Items from a data source
________________
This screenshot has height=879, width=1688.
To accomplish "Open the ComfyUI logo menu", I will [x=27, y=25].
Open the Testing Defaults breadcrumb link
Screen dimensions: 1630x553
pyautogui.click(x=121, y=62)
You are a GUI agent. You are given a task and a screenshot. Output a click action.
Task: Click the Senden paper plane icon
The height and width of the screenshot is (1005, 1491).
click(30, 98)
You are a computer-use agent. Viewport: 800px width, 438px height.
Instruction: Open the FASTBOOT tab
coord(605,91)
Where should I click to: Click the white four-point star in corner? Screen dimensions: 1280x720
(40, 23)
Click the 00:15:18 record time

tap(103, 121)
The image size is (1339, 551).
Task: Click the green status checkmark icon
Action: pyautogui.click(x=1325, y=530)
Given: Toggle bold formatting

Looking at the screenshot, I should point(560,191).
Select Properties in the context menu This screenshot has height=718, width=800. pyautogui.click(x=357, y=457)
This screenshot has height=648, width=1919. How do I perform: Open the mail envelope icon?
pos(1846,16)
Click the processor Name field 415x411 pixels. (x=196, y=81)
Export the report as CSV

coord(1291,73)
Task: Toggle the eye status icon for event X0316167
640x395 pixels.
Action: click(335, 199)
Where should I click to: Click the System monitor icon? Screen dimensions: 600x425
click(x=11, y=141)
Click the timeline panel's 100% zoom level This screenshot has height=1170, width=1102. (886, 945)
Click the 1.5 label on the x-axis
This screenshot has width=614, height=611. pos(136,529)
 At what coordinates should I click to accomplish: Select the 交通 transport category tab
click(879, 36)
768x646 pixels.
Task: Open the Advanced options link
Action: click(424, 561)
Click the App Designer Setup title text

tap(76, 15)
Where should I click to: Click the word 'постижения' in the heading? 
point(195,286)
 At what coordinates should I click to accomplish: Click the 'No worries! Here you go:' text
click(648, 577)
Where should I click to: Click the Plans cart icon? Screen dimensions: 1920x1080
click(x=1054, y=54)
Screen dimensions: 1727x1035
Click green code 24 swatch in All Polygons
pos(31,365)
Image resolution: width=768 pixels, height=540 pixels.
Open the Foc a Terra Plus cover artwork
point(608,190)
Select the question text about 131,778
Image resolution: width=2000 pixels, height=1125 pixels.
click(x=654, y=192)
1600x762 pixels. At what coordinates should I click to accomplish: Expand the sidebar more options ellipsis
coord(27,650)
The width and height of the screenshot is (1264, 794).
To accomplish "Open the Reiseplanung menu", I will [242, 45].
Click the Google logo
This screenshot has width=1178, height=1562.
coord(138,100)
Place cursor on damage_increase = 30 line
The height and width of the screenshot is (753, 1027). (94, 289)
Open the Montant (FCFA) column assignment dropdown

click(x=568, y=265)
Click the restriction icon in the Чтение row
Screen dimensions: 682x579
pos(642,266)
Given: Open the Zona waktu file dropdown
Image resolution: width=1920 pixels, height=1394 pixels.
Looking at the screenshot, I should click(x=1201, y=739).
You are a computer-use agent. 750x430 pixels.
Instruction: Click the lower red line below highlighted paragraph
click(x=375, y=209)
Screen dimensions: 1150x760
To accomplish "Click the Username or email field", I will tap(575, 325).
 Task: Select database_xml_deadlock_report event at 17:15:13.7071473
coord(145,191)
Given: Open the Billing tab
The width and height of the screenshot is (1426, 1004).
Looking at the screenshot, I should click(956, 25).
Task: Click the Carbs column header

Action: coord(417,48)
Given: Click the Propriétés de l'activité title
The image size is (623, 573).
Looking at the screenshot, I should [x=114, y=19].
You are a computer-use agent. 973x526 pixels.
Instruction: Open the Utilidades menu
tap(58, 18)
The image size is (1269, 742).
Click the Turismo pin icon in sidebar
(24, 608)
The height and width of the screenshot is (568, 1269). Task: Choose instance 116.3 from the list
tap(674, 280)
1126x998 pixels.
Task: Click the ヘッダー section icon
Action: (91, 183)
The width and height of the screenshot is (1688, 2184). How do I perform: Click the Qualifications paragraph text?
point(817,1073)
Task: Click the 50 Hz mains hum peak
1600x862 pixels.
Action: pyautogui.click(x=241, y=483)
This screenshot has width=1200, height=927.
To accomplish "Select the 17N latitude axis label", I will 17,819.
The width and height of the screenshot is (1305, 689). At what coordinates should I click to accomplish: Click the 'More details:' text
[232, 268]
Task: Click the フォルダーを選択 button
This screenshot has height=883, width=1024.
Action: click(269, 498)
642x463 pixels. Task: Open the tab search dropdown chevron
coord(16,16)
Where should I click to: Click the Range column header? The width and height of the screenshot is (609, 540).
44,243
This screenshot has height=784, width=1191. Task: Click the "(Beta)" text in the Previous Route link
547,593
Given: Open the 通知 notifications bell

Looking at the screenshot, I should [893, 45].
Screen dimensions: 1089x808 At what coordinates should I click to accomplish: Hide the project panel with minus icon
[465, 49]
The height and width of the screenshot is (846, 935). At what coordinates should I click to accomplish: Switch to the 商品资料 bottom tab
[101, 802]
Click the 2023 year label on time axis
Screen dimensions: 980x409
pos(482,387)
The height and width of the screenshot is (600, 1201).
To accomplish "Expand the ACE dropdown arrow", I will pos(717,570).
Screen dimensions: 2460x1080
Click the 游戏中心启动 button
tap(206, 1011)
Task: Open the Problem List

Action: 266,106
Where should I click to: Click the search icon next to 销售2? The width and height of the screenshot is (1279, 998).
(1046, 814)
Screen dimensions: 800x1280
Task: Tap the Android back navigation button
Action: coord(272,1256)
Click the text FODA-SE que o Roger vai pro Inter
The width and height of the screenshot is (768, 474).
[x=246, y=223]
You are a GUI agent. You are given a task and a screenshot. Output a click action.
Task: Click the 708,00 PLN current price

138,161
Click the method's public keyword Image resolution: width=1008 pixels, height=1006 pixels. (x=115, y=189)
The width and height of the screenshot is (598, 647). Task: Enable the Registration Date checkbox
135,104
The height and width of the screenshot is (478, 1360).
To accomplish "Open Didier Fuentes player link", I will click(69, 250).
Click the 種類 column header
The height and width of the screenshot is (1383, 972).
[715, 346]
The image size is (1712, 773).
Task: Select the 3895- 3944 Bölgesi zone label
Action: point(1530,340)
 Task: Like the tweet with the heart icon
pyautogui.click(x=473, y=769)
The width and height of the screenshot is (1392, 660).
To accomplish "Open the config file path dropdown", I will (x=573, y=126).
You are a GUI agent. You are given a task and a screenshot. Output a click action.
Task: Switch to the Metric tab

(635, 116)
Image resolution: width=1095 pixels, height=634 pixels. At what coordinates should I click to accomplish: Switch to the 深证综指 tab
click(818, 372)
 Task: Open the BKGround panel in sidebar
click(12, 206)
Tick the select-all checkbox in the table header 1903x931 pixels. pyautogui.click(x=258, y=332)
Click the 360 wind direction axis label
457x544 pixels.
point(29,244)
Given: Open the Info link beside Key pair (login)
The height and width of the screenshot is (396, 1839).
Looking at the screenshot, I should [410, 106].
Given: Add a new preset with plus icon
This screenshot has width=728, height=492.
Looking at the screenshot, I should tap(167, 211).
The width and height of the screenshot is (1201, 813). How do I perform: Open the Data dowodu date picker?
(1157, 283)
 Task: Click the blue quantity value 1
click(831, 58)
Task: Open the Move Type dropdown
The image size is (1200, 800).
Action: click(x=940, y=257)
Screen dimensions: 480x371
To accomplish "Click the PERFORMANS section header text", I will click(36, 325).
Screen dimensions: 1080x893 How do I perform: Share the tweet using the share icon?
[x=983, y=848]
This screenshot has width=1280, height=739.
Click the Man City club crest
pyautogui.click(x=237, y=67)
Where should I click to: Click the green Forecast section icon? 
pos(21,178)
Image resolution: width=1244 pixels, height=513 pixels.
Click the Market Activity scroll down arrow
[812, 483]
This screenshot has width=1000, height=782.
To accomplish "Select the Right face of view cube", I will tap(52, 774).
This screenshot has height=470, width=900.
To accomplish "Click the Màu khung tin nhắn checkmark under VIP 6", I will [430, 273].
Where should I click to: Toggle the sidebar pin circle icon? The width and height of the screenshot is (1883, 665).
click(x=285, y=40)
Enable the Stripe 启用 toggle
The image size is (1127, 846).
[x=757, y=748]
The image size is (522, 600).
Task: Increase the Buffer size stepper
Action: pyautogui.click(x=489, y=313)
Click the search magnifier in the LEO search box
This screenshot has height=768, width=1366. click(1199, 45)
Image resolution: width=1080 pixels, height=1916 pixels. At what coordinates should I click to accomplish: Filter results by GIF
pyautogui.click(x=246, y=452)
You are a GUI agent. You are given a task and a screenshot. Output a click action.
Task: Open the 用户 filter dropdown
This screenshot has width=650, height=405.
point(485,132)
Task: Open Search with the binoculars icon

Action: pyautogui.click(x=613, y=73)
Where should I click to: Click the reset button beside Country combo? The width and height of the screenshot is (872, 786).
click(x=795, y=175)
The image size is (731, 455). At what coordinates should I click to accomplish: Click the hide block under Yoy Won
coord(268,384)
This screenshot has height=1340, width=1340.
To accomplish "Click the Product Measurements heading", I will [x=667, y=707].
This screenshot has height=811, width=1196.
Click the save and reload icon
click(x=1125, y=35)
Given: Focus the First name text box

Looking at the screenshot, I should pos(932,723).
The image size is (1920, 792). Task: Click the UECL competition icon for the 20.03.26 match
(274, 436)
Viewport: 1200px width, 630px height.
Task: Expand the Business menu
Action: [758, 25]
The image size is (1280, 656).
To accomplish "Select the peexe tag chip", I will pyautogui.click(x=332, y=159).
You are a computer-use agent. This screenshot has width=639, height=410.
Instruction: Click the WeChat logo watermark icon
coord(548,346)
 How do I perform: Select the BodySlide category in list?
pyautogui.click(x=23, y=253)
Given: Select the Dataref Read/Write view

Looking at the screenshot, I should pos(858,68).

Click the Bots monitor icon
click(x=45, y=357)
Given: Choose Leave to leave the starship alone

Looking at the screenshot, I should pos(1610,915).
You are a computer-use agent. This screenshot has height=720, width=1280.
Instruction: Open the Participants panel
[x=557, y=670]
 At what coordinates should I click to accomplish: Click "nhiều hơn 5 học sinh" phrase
________________
What to work on:
Would you filter the entries above and keep each line that has the word "file"?

Response box:
Given: Open the Zona waktu file dropdown
To accomplish "Open the config file path dropdown", I will (x=573, y=126).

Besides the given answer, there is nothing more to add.